[Saved entries]
══════════
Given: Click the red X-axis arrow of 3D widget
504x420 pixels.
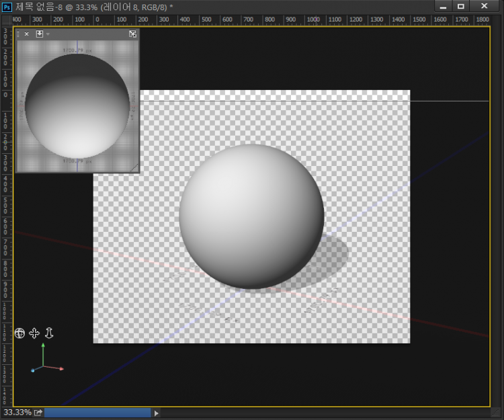Looking at the screenshot, I should [x=61, y=368].
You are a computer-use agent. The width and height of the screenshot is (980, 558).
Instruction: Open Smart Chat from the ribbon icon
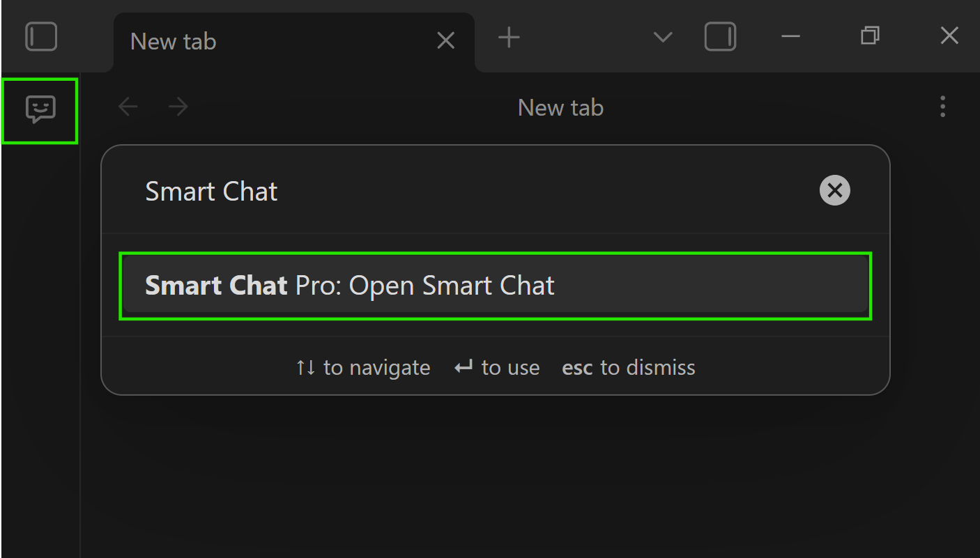coord(40,110)
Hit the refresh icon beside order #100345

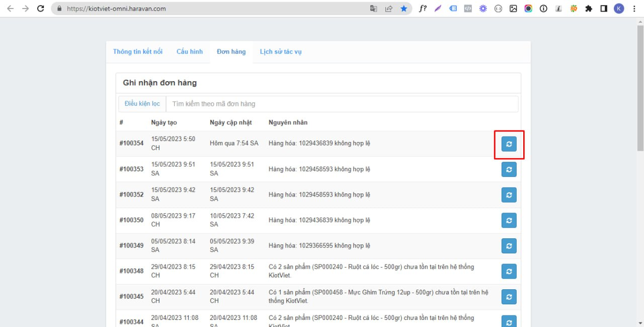[x=509, y=297]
══════════
Output all of the entries once more, word for word, with the images removed.

Given: Click the red X-axis arrow of 3D widget
504x420 pixels.
Looking at the screenshot, I should [x=61, y=368].
You are a computer-use agent. The width and height of the screenshot is (980, 558).
Instruction: Open Smart Chat from the ribbon icon
coord(40,110)
Hit the refresh icon beside order #100345

[x=509, y=297]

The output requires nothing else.